2.Denial of freedom of association. After organizing their union, the workers affiliated with the FTVO and negotiated a collective bargaining agreement that was signed with the company on April 13. The very next day the factory administrator unilaterally refused to recognize the agreement. One week later, on April 22, the Sindicato Nacional Textil “Adolfo López Mateos” of the CTM appeared, claiming that it already had a collective bargaining agreement with the company.1 The workers, who had never been informed of the existence of this union, rejected the “protection contract” and insisted that the FTVO serve as their bargaining representative. Three days later, Rubie’s illegally locked out the 62 workers (out of approximately 80 then working at the plant) who affiliated with the FTVO, none of which have been rehired by the company.

It is important to address some of the concerns that have arisen regarding the FTVO’s affiliation to the national labor federation called the CROC. Mr. Beige mentioned in his reply The New York Times article that refers to a strike at a newspaper in Oaxaca involving the CROC, which has been criticized by international organizations including Amnesty International.2 As in the U.S. and other countries, the FTVO is just one of many unions affiliated to the CROC. The union in Oaxaca, though part of the same national organization, is not the same union as the FTVO. While elements of the CROC also reportedly practice the use protection contracts, as in the case of many national-scale labor federations, the CROC includes all types of unions with varying reputations.
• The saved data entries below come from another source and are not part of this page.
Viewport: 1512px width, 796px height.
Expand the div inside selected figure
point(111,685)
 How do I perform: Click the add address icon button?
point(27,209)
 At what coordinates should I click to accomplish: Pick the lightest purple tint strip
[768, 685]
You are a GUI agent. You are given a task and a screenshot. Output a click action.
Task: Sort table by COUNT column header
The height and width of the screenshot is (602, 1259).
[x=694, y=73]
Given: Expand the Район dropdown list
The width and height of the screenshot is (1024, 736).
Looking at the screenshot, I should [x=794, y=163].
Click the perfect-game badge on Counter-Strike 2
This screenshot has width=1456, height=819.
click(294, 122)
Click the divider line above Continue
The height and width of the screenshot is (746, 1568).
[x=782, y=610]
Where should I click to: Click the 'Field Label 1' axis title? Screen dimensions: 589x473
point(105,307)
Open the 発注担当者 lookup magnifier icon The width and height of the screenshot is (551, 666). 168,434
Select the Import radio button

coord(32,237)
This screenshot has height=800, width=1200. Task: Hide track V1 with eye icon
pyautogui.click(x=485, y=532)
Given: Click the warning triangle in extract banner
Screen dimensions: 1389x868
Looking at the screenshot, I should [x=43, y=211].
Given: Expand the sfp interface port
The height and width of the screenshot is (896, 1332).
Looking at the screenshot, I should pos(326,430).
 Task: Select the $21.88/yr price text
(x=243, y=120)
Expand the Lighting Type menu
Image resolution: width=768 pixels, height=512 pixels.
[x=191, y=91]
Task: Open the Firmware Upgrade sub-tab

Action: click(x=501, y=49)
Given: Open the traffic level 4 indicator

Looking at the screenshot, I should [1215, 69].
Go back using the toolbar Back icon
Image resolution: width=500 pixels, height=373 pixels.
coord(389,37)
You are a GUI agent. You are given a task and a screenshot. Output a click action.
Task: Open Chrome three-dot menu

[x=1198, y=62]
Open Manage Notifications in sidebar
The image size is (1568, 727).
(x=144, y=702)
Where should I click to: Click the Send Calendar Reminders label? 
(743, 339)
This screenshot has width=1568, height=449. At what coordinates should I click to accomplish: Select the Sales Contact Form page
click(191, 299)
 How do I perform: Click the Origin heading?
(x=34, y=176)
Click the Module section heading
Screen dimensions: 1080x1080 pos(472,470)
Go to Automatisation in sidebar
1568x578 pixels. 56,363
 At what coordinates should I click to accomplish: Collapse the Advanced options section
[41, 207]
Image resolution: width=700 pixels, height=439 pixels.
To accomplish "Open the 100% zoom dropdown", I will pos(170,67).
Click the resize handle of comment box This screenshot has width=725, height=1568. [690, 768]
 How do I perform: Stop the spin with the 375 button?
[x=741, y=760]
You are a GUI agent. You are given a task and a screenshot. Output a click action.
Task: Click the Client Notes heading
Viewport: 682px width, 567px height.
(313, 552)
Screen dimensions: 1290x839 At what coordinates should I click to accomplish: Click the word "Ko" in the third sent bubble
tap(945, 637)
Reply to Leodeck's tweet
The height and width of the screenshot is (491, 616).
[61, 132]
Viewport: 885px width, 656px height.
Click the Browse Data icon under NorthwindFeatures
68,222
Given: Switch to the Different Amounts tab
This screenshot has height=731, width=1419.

We believe that the FTVO is genuinely committed to its workers and the formation of a democratic trade union at Rubie’s. If we didn’t, we wouldn’t be supporting them.

3.Protection contract phenomenon in Mexico. The Fair Labor Association’s 2004 annual report3 describes the prevalence of the protection contract system in Mexico (it uses the term “white unions” rather than protection contract, but the principle is the same). The report states: “It is common for white unions to have virtually no relationship with their members and to collude with management to improve enterprise profits. In such cases, workers rarely know their representatives and sometimes do not even know that a union exists in the factory. These unions are common in Mexico's legal environment, where “closed shops” and “exclusion clauses” of CBAs (see sidebar) make it possible for white unions to maintain power in many enterprises.” Also, two recent articles in one of Mexico’s most prominent daily newspapers quote the Mexican government as confirming the existence and in fact prevalence of protection contract unions, including that 90% of collective bargaining agreements on file with the Labor Board are “protection contracts”.4

In Mexico it is unfortunately all too common that, when workers want to organize a union and negotiate a collective bargaining agreement to address workplace violations, the company, a protection contract union and the government collude to deny workers their rights. In the Rubie’s case, that is exactly what has happened. After exhausting all of the available legal resources in Mexico, including three appeals before the highest labor courts in the country, on October 14 the FTVO filed a complaint with the U.S. Department of Labor citing systematic violations of nine of the 11 principles of the NAFTA labor side accord. [This complaint will be posted on our website next week.] The basis for this complaint is that the Mexican government has not upheld its Federal Labor Law nor respected its obligations according to ILO conventions and the North American Free Trade Agreement (NAFTA) labor side accord. In addition to signaling the failure of the Mexican government to hold Rubie’s responsible for the use of child labor at the plant, the complaint also points out the various ways in which the federal labor board has colluded with the CTM to deny the Rubie’s workers their fundamental right to freedom of association, and by extension any possibility to their right to collectively bargain a solution to the aforementioned human and labor rights abuses.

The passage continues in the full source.